The phase-II trial was successful in reducing the burden of cerebral hypoxia to less than half. Therefore we now want to conduct a large pragmatic trial involving 1500 infants and the collaboration of 50-100 neonatal units. The purpose is to examine if this can reduce the risk of death or severe brain injury at 36 weeks of age from about 34% in the control group to about 26% in the experimental group. The secondary outcome is reduced risk of moderate-to-severe neurodevelopmental deficit at 2 years of age. 

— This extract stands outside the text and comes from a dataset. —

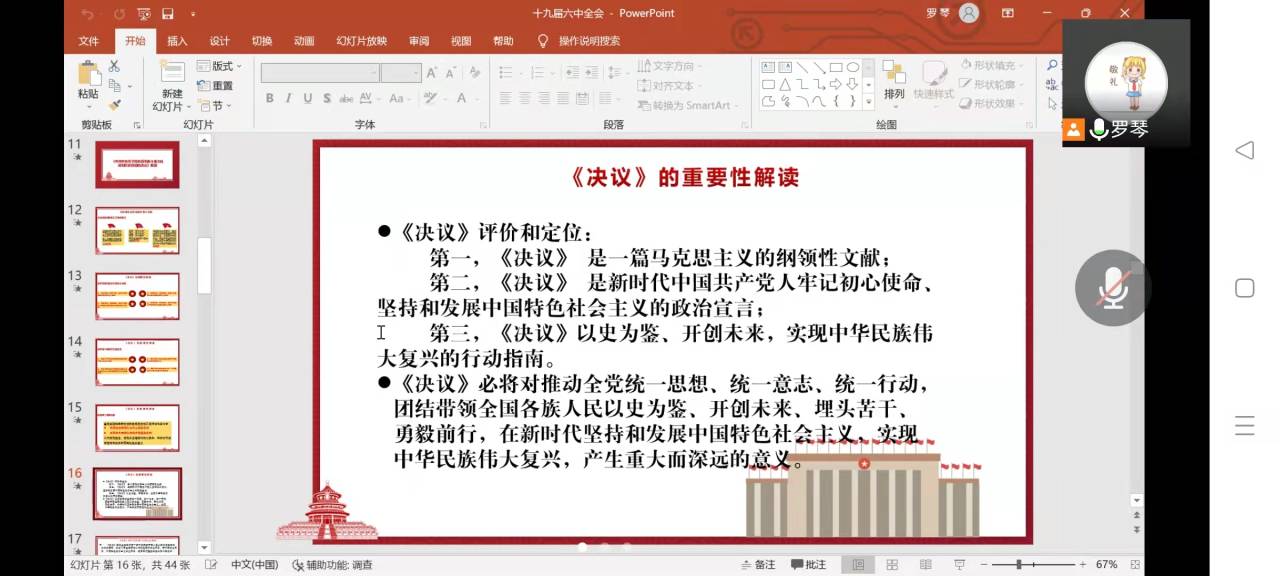This screenshot has width=1280, height=576.
Task: Start slideshow from status bar icon
Action: [x=959, y=565]
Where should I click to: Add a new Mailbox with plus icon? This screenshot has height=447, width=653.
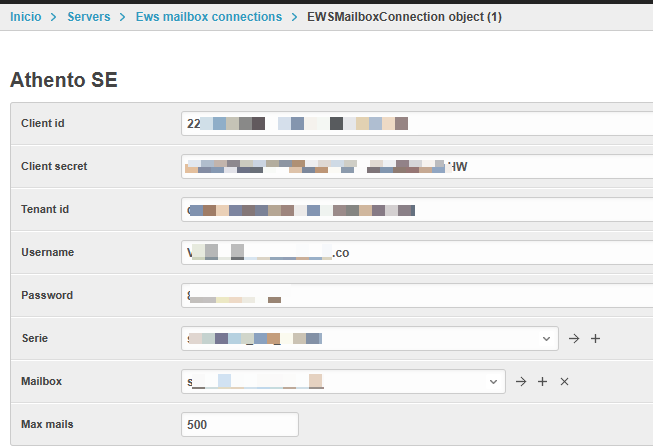pyautogui.click(x=542, y=382)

First we formed a group of 93 neonatal units in 17 European countries and applied to the Horizon2020 research programme.  

> See our application here (pdf, opens in a new tab)

This call received applications for 113 projects in stage-1 of which 36 were allowed to submit an application to stage-II – among these SafeBoosC-III. But we were not funded. 

Next we formed a consortium with 10 national partners and applied to the Irish Heath Research Board in 2016. Again we were shortlisted, but in March 2017 we learned that we were not funded.

We then considered a cluster randomized design. The SafeBoosC intervention is complex: Monitoring of cerebral oxygenation by NIRS from 3 hours after birth until 72 hours and adequate implementation of the treatment guideline whenever cerebral oxygenation drop below the threshold. This means that many clinical staff members are involved and therefore a cluster design would be more efficient in terms of training and equipment. Also, since the phase-III trial is pragmatic, only outcomes that are routinely reported to neonatal networks are used, such as mortality, major brain injury as detected by routine cerebral ultrasound, and other major neonatal morbidities. But such a design would require the participation of approximately 140 NICUs. Furthermore, the research ethics is less clear, since parental choice would be reduced.

In September 2017 we applied to the NovoNordicFoundation for a trial planning to involve 50 NICUs to enroll 1600 infants in a pragmatic, individually randomized clinical trial over a period of two years. This was not granted.

Current plans are to apply for funding of the trial center costs.